Technology is advancing at blistering speeds. What’s new today is old tomorrow.
Because of this, anticipating tech trends is the only way to ensure your nonprofit is staying ahead of the latest technology.
Here are 9 buzz words and tech trends that your nonprofit needs to be on the look out for in the coming months and years.
Software-defined networking (SDN) offers your network administrators a set of tools to virtualize your network’s infrastructure. It works by decoupling the two network systems that decides where traffic is sent, and the systems that forward traffic to a defined destination. By separating these two layers, researchers and inventors of the this innovative technology claim it simplifies networking, and will make simplify large scale networking issues in the long run.
Software-defined data centers
This is still a very new concept, that is loosely defined by even the authorities on the subject. It is essentially abstracting hardware from the delivery of business applications. Essentially with a software-defined data center (SDDC), you are able to pool resources, and allocate them as necessary, automate processes, and all around boost productivity on the internet.
Public clouds, private clouds, controlled cloud, community cloud, hybrid cloud. These are all different options for cloud computing services that your nonprofit can take advantage of. The cloud’s role in nonprofit computing is expected to continue to grow into 2015.
Software-as-a-service (SaaS) is a way for software and the data associated with it is hosted by a cloud or other provider. SaaS sales are expected to reach $21.3B by 2015.

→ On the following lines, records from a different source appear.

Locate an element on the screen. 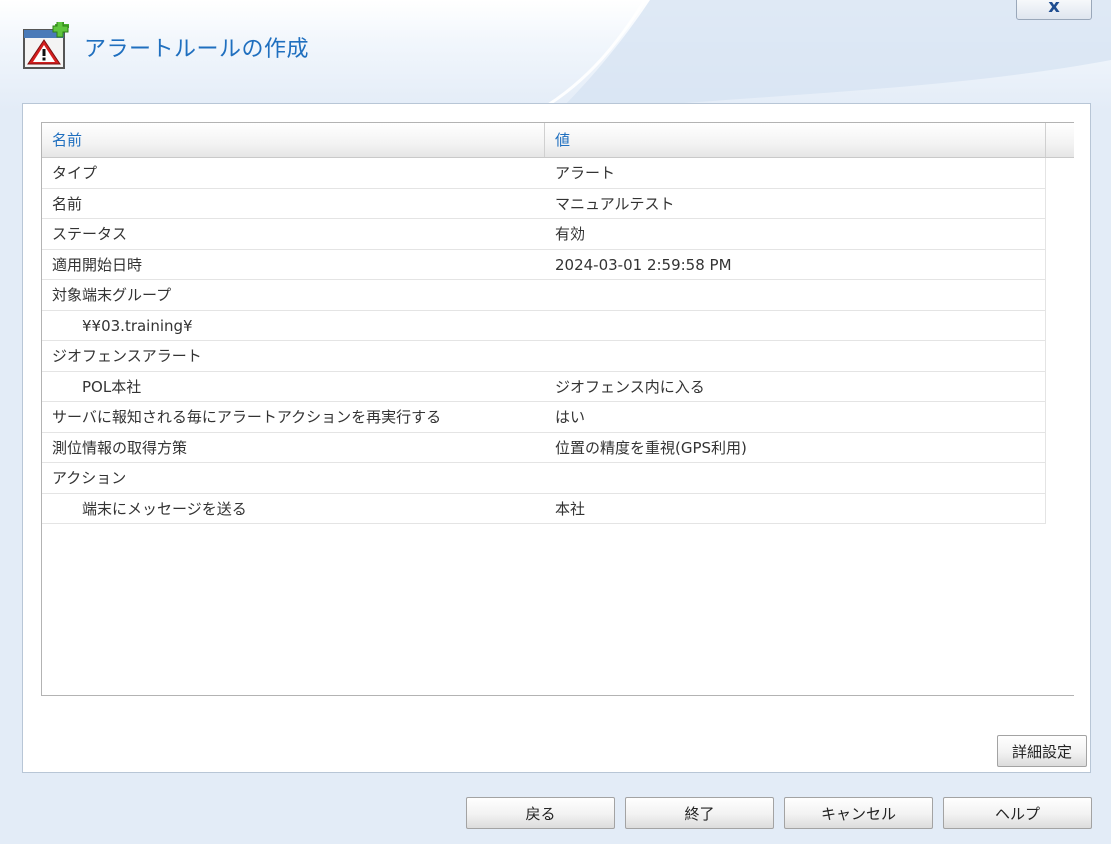 This screenshot has width=1111, height=844. table-row: サーバに報知される毎にアラートアクションを再実行する はい is located at coordinates (544, 418).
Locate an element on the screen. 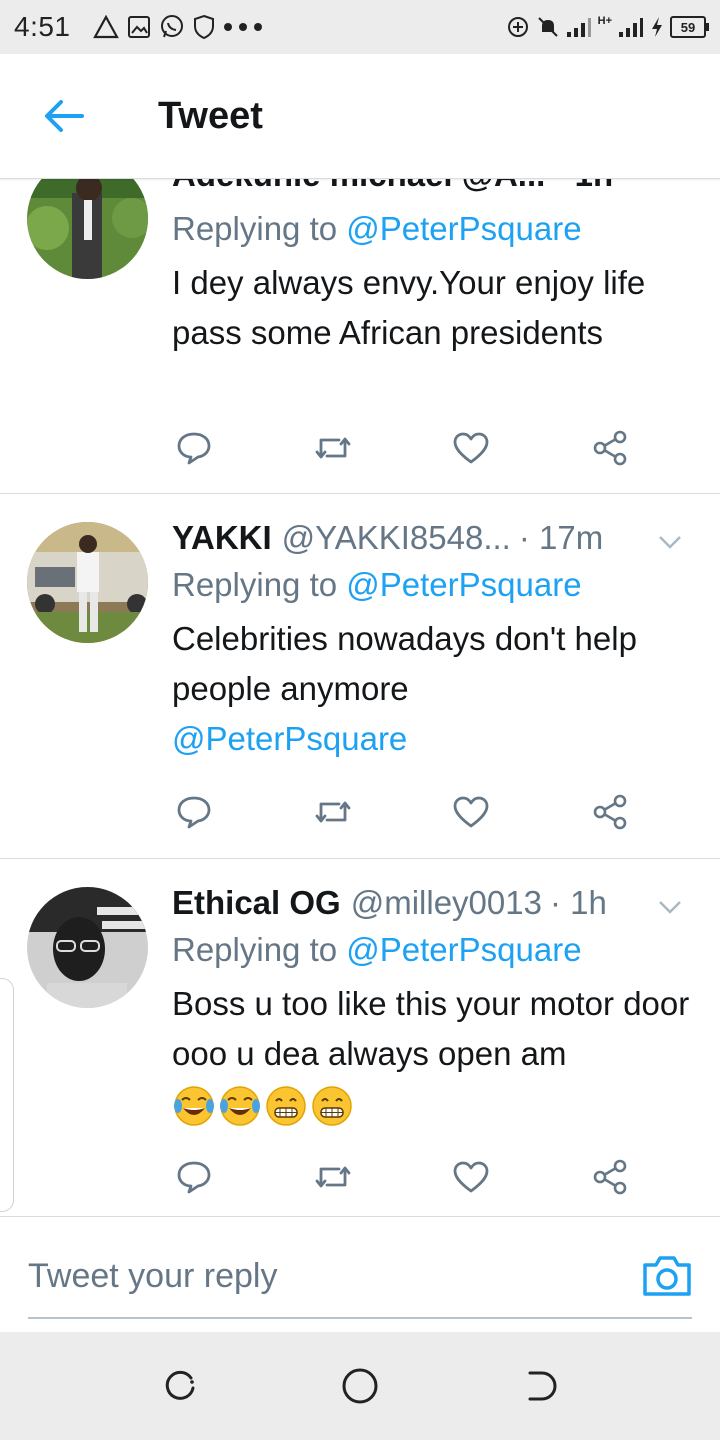 The width and height of the screenshot is (720, 1440). author-handle: @milley0013 is located at coordinates (446, 903).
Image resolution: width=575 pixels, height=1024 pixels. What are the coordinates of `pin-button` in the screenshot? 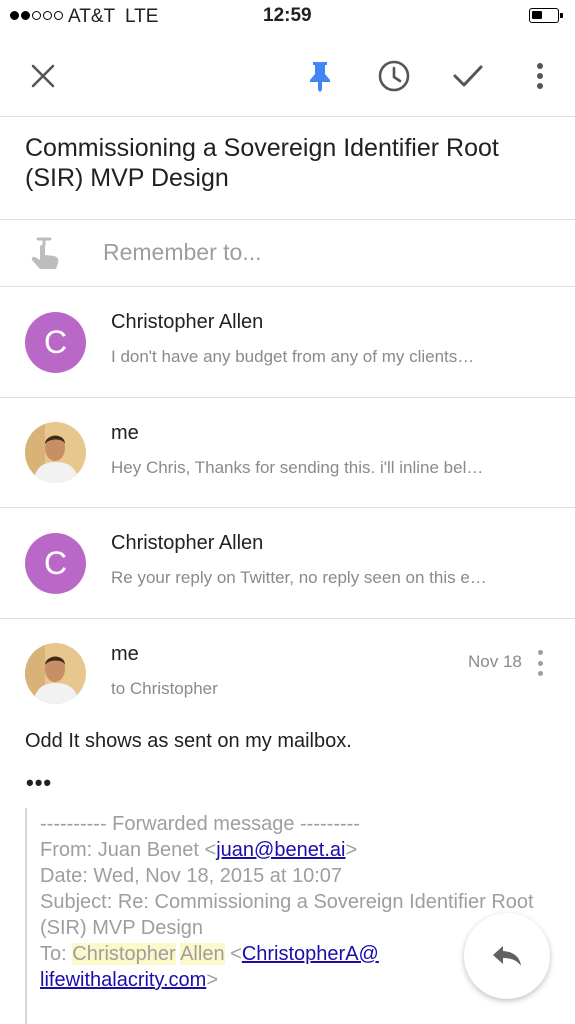 It's located at (320, 76).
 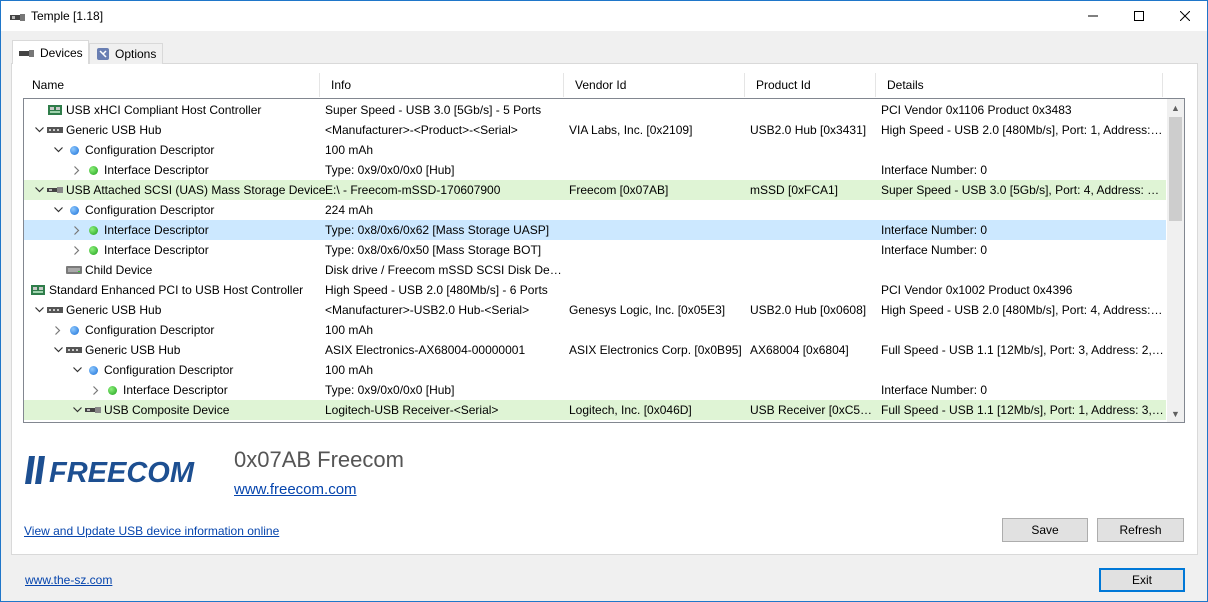 What do you see at coordinates (595, 210) in the screenshot?
I see `tree-row: Configuration Descriptor 224 mAh` at bounding box center [595, 210].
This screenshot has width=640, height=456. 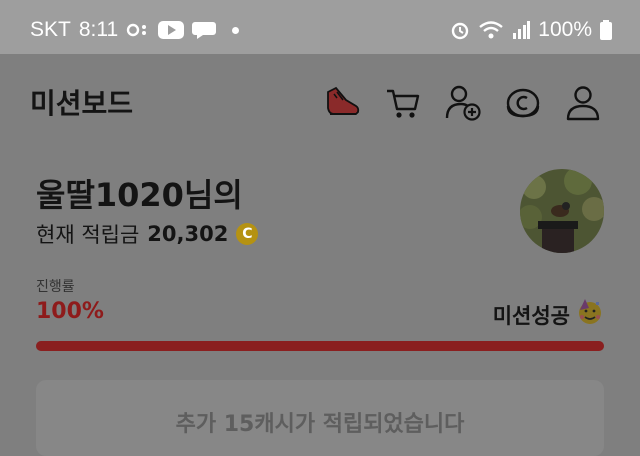 What do you see at coordinates (320, 104) in the screenshot?
I see `header-toolbar` at bounding box center [320, 104].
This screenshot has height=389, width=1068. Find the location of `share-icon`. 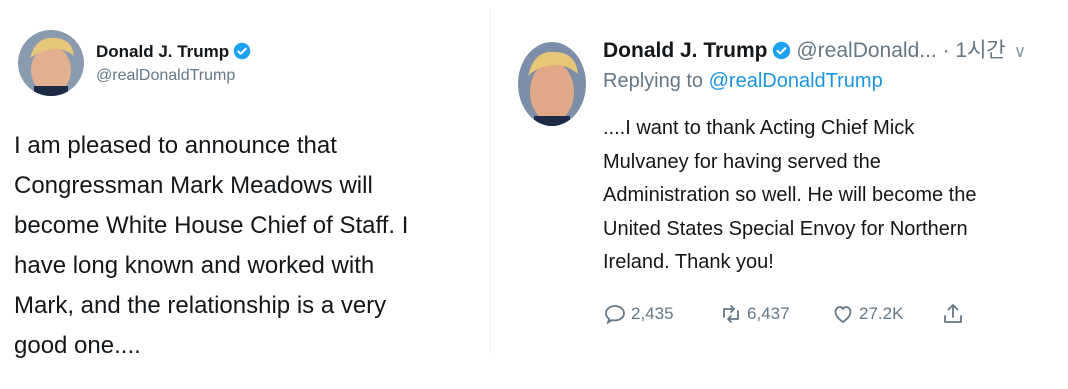

share-icon is located at coordinates (953, 314).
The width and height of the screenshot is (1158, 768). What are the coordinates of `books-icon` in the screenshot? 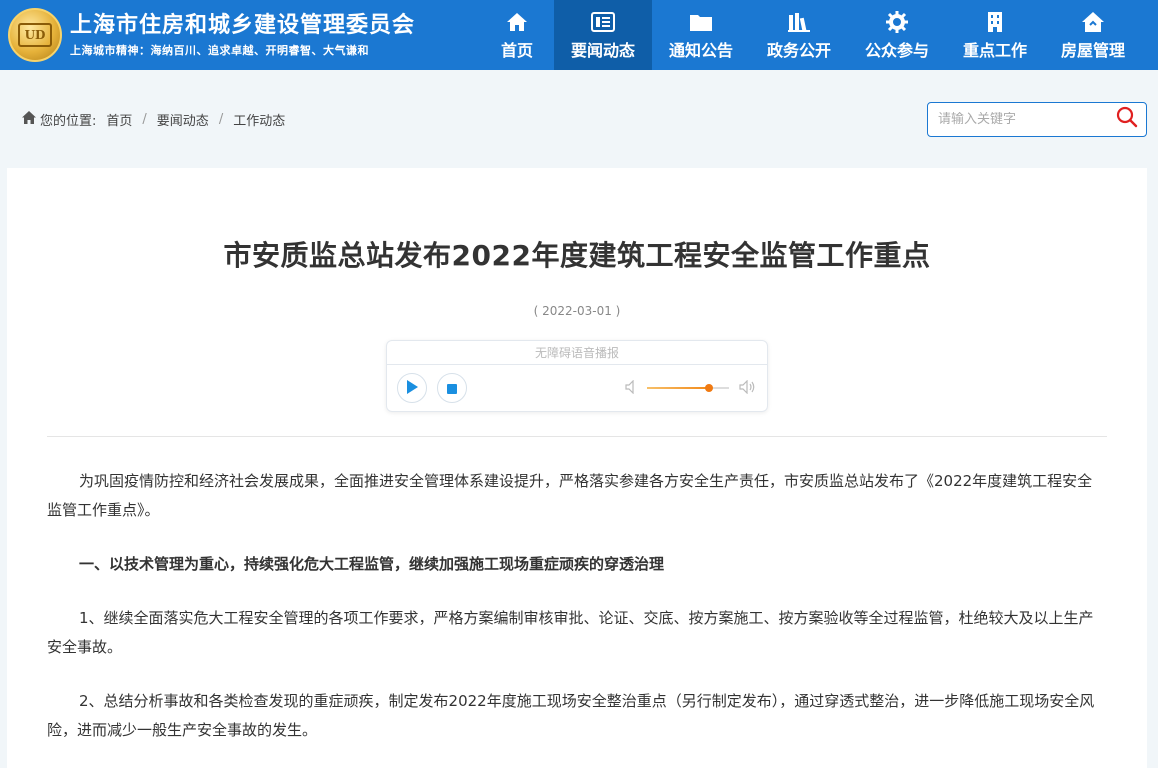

The mobile space has been a talking point for years now, but with the January 2014 introduction of 802.11ac, a wireless networking standard WiFi, it is even more important than ever. If your nonprofit hasn’t upgraded their Wi-Fi, it might be time to look into. It is expected that over one billion devices will be running on 802.11ac by 2015.
Bring your own device (BYOD) is a trend that is sweeping not only the nonprofit world by storm, but the for profit environment as well. It is ultimately up to the organization to decide whether or not a BYOD policy is right for them. There are a lot of hard questions that must be asked, however.
Questions like: What potential security hazards does a BYOD policy present? What happens when there’s a problem with someone’s hardware? Who will know how to fix it if everyone has a different device? Will your organizations software run smoothly across all devices?
Internet of Things
The Internet of Things is in reference to the number of devices that will be connected to the internet in the next few years. Medical equipment, household appliances, and almost everything else will all be connected and interacting with the internet. It has already started to impact many businesses who are replacing traditional tools with tablets and other devices that already interface with the internet.
The next step is having them interact with the internet without needing a tablet or smart phone.
Internet Protocol version 6 (IPv6) is an Internet Protocol (IP) that provides an identification and location system for computers on networks, and facilitates internet traffic. February 2014, the percentage of Google services running IPv6 crested 3% for the first time ever.
Chances are good your team has employed IPv6 without even knowing it. Expect it to continue to take a greater role in computing and internet systems in the near future.
An IT buzzword that’s been thrown around in the nonprofit space for sometime now. It is of course referring to the large sets of data that help nonprofit organizations find trends through predictive modeling techniques.
What’s important to understand now is that big data will occupy your internet connection while being used, and it will occupy server space, depending on whether it is external or internal. What’s important to understand moving forward is that big data is not going anywhere. And as long as it is being used in the right way, your nonprofit will benefit from its use.